### REQUIREMENT
What is needed is the whole of the data, set down exactly.

################

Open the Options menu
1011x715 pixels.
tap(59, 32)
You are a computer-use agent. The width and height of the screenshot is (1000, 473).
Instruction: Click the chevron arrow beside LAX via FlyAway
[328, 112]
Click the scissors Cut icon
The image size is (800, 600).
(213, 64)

################

### WRITTEN RESPONSE
Open the Options menu
1011x715 pixels.
tap(59, 32)
You are a computer-use agent. The width and height of the screenshot is (1000, 473).
Instruction: Click the chevron arrow beside LAX via FlyAway
[328, 112]
Click the scissors Cut icon
The image size is (800, 600).
(213, 64)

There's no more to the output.